WHAT YOU HAVE TO DO: Scan the entries below and state how many lines contain "agent". No other output.

SOURCE RECORDS:

______________________________

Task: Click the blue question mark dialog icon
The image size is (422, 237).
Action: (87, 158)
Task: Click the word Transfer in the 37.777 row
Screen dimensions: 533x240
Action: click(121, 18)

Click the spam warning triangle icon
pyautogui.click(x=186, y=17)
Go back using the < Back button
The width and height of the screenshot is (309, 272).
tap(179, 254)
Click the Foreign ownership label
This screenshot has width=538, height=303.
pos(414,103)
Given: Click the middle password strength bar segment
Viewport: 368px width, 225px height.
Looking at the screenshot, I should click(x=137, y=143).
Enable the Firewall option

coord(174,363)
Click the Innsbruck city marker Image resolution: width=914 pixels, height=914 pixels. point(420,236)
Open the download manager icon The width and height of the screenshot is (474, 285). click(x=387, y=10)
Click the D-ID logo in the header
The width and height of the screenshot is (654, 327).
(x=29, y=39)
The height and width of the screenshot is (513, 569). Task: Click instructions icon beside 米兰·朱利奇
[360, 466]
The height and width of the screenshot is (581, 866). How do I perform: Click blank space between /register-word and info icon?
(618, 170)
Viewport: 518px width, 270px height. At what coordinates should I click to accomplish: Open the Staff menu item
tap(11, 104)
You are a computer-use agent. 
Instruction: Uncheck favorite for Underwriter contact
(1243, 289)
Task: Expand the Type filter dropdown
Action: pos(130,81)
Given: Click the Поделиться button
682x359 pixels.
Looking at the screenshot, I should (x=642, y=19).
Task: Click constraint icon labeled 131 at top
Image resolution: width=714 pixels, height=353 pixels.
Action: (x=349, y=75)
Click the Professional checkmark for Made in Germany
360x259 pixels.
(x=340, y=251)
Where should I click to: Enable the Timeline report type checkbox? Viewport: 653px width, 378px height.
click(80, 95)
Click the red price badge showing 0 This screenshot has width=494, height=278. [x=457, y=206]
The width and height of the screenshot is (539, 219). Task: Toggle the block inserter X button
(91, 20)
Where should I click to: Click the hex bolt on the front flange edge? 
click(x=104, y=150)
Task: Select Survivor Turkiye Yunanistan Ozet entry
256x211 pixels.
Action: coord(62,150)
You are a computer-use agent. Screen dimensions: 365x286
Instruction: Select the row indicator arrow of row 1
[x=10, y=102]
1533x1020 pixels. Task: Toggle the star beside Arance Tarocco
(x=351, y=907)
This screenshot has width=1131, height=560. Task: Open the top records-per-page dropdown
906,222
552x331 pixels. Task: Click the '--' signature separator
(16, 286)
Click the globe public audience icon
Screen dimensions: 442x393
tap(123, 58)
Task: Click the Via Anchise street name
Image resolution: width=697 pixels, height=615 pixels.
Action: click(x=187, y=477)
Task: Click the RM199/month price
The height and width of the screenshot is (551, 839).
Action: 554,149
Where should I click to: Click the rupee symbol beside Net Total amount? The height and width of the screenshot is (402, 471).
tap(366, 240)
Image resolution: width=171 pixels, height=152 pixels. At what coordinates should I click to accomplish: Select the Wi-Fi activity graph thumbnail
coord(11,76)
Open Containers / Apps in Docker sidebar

______________________________

RESPONSE TO THE EXERCISE: 2